Problem statement — Please copy out every line of text in the items below exactly, leaving out the pictures.
-*-
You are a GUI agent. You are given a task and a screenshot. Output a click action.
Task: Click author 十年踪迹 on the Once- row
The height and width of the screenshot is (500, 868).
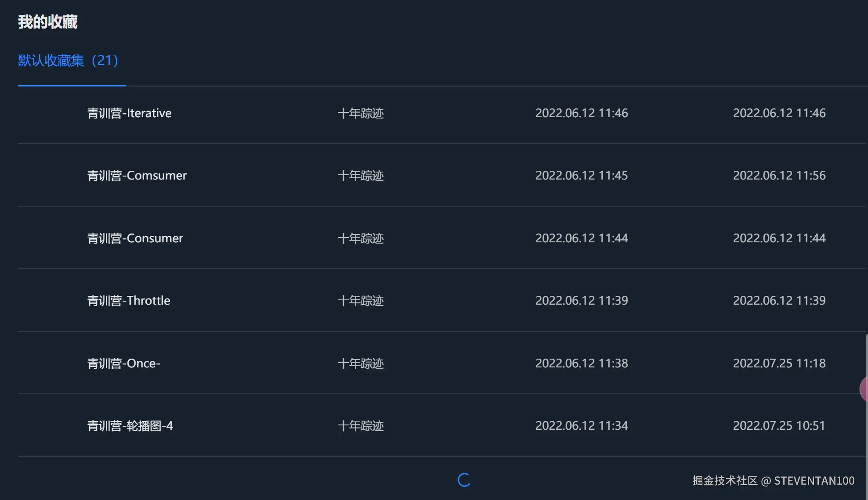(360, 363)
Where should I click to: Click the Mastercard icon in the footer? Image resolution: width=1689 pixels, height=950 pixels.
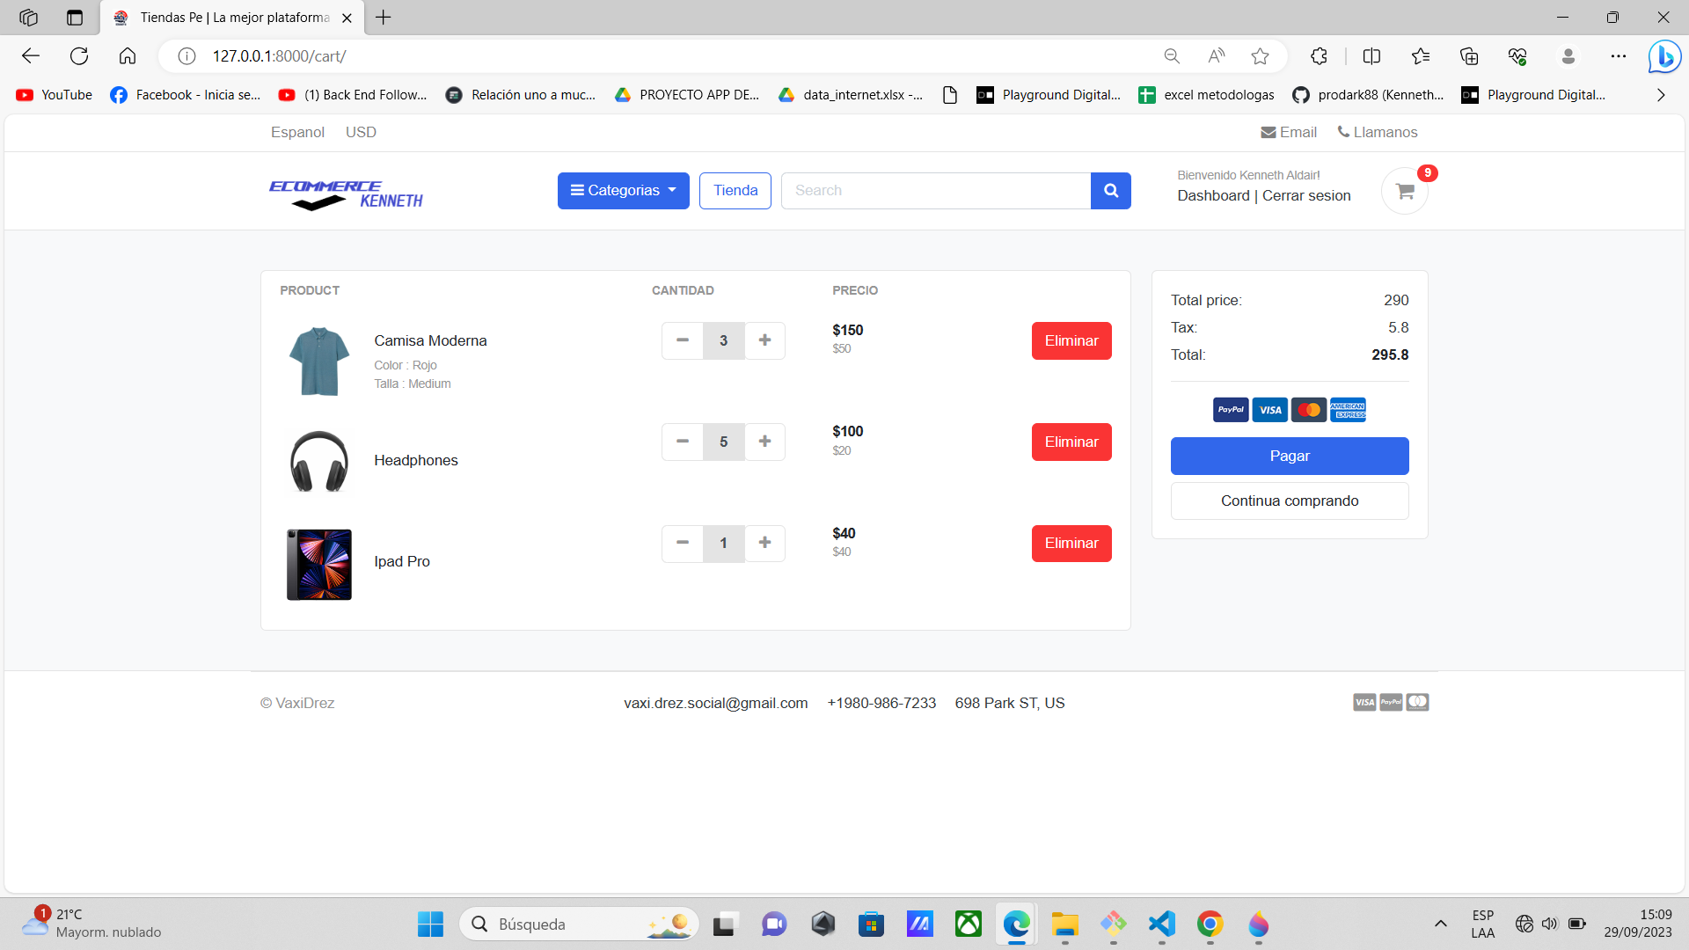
-*-
Answer to this task —
You are a GUI agent. You are given a task and a screenshot. Output a click action.
Task: Click author 十年踪迹 on the Once- row
The height and width of the screenshot is (500, 868).
(360, 363)
Where should I click to: Click the Mastercard icon in the footer? Image resolution: width=1689 pixels, height=950 pixels.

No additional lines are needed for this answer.